Fun and planet-friendly ideas

Climate Change Challenge

Written by Ligia Baracat, Lucy Townsend and Will Daunt from the Climate Week team

The inaugural Climate Week saw the UK’s best efforts to combat climate change showcased on a previously unseen scale. Running from the 21 to 27 March, the week shone a spotlight on the thousands of positive steps already being taken in workplaces and communities across Britain, hoping to inspire millions more people to start taking action to cut their emissions.
It was supported by the Prime Minister and leading figures such as Al Gore and Kofi Annan, as well as celebrities like Paul McCartney, Lily Cole and Michael Palin. Over 3,000 events showcased the big and small ideas across the country: Manchester United held a staff bike ride, the Arcola Theatre in Hackney taught children how to make hydrogen powered cars, and stars such as Lily Cole and Gemma Arterton showed how fashion can be part of the solution to climate change by modelling a low carbon designer Climate Week T-shirt.


One of the flagship events was the Climate Week Challenge, a national environmental competition that kick-started the week. Over 130,000 school children and office workers signed up to take part, forming teams of four or six coming up with environmental ideas that would both save the planet and save money. At 2pm pens were put down, and winning ideas from each organisation were submitted to Climate Week. The host of innovative ideas and interpretations which came in were then judged by a panel of celebrities: adventurer Ben Fogle, singer Eliza Doolittle, footballer Gary Neville, singer KT Tunstall, TV presenter Liz Bonnin, singer Kate Nash, Karen Lawrence from The Energy Saving Trust and Cath Senior from The Met Office. The winners of each of the six school categories, ranging from nursery through to sixth form were announced on Monday 4 April.

The level of entry which came in was staggering. Maryburgh Primary School in Rossshire, Scotland, who won the Keystage 1 category, looked at climate change and how it currently affects those around the world. Recently awarded their second Green Flag award, the pupils decided to look at the imbalance created by climate change which results in some regions being devastated by violent floods whilst others are plagued with ongoing drought. From this they came up with the idea of a ‘flood prevention pipe’, whereby a pipe would circle the world, gathering water from flood prone areas, filtering and distributing water to those countries most in need. Teacher Murial Thomson is very proud of them and has announced that they are over the moon to have won.


Other pupils looked at how climate change can be taught in a fun and engaging way. The winners of Keystage 2 from All Hallows School in Shepton Mallet, Somerset wanted to teach the whole family how to be greener and how to save money by greening up a well loved boardgame: Greenopoly. The pupils stated that it would be made entirely with recycled materials and one of the group members, Olly Eaton said: “It would be great to really make the game as I think it would be fun as well as full of facts and tips.” The children - Lucy Pughe-Morgan, Amber Rees-Jones, Olly Eaton, Louis Greensmith and Max Dunford - are now eagerly looking for an investor so that they can produce the game and take it to market.
*-*-*
WRITTEN EXERCISE:
Please carry on with the Climate Week article from where it stops. The listing after this point is separate material and has no connection to the Climate Week article.
*-*-*
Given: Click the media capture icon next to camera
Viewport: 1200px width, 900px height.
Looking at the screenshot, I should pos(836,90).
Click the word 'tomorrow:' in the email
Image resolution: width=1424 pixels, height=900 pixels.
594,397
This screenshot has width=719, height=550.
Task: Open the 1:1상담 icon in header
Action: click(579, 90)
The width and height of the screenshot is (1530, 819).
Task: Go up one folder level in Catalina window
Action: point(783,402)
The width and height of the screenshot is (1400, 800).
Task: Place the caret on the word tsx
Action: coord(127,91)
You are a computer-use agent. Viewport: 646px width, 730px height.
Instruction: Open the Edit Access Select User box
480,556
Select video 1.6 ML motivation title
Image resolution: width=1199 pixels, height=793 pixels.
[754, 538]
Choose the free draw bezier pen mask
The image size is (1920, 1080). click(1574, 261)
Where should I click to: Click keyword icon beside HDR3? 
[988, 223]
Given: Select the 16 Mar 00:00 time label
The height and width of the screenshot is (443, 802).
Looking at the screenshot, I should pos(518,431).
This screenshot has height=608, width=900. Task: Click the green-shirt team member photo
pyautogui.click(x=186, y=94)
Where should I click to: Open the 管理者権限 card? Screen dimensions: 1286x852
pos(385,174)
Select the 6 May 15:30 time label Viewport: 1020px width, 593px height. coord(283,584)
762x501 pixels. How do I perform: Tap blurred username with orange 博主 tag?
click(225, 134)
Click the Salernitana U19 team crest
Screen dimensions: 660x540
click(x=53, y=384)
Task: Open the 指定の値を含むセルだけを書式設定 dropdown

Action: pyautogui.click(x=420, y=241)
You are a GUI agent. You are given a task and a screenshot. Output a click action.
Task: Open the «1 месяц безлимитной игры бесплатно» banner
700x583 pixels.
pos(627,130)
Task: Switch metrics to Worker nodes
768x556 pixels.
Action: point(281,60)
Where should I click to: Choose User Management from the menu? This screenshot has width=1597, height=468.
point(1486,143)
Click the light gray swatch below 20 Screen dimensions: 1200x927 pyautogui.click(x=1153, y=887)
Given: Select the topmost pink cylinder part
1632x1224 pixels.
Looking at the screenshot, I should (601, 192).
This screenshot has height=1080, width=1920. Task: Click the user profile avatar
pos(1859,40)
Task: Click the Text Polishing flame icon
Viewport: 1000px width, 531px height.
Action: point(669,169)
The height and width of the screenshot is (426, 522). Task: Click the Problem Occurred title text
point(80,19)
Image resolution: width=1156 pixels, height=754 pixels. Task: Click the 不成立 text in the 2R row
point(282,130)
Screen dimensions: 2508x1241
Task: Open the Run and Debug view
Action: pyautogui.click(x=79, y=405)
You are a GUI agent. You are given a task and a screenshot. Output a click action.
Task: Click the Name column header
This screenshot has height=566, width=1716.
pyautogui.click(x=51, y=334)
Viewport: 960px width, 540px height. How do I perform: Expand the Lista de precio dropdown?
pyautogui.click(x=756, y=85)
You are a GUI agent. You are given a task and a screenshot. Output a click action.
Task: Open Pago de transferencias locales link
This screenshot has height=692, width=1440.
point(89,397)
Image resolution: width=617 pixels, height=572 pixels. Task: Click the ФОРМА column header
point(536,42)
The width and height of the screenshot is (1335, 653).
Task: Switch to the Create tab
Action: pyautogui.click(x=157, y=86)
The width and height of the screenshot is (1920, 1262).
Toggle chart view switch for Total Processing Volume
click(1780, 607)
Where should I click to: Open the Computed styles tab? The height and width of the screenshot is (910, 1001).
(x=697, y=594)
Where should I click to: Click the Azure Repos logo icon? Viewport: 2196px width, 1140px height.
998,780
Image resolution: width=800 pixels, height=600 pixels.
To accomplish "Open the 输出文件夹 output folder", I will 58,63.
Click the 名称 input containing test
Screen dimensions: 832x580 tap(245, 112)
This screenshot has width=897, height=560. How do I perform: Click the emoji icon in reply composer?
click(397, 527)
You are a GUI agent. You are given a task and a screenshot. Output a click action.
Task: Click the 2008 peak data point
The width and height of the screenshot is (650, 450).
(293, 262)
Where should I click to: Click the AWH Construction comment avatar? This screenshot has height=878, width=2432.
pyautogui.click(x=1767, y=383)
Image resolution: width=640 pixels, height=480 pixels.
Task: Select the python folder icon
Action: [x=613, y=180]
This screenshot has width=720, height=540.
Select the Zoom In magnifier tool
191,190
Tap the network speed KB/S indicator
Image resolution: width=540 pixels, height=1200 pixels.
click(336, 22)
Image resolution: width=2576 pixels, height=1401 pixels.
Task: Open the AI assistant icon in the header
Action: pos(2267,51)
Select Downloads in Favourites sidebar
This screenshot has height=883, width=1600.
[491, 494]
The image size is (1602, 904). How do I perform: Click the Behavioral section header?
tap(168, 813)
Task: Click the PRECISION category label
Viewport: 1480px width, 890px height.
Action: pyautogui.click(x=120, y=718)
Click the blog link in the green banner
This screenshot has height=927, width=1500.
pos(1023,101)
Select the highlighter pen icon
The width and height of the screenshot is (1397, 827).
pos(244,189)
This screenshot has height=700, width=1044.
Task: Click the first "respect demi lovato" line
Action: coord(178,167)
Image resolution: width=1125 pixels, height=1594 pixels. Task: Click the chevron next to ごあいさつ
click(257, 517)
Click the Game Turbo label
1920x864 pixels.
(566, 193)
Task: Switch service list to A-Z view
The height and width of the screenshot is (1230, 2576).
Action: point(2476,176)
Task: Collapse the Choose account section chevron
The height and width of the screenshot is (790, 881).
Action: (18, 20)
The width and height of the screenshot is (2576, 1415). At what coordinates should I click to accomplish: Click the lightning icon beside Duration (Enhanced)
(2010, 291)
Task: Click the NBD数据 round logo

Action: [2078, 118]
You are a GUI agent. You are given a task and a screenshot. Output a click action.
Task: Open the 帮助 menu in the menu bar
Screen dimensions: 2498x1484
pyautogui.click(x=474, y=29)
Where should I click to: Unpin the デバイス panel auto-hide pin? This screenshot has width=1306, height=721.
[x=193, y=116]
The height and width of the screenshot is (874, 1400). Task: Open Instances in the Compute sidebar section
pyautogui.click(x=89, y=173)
*-*-*
RESPONSE TO THIS TASK:
Pupils at Pool Business and Enterprise Collage in Redruth, Cornwall also came up with a creative and innovative idea: The Fidgit. The gadget would convert the energy created by kids’ fidgeting into electricity, which could then recharge devices via a built-in USB port. The Fidget would come in different shapes for boys and girls, and would spin and bounce to encourage even more electricity generation. What’s more, by being made entirely from recycled materials, the device would be as green as the energy it creates. Rebekah Reeve spoke for her group saying: ‘”We didn’t want to create something that was ordinary or boring, we wanted something that was interesting, fun, something to play that was entertaining and would help save the planet at the same time. To think that our idea has been chosen makes us feel very proud of the work that we did, it’s amazing!” Teacher, Chris Challis, commented that the Climate Week Challenge is “a fantastic event. It is so important to get young people involved as it is them that can make a difference. We need young people to take an interest and find new ways of doing things that are less harmful.”


Science teacher, Ian Smallwood, at Fulbrook School in New Hall, Surrey also believes that: “It is essential that the next generation look at ways of producing energy as the methods we use at present are limited and obviously have long-term negative side effects. It is young people like this fantastic team which can and will provide solutions for the coming generations.” His sixth formers came up with the wacky, yet profit making idea to convert human faeces into fuel. They stated that they were interested in the science behind this project and the untapped potential of sewage. The group even have a strap line ready for when their idea becomes reality: Future fuel from faeces: the untapped potential of sewage.

The Keystage 4 winners from Alsager School, in Stoke-on-Trent also looked at an alternative method of creating energy, this time by harnessing the power of the wind. Ellie, Abie, Georgia and Ben wanted specialised kites attached to generators to be sent into the jet stream, capturing energy created by the high speed winds that occur at high altitudes. Ellie, from the winning team said: “The climate week challenge was a completely different and new experience for us and we are really excited having got through to the national competition. We decided to utilise the power of the jet stream as it is abundant and can be benefit all people and the environment.” Their teacher Andy McFadden has described the Climate Week Challenge as “an engaging and useful way for our pupils to continue learning about the damaging effects climate change is having on our planet and also an excellent opportunity to think creatively about potential solutions to the our own and future generations problems.”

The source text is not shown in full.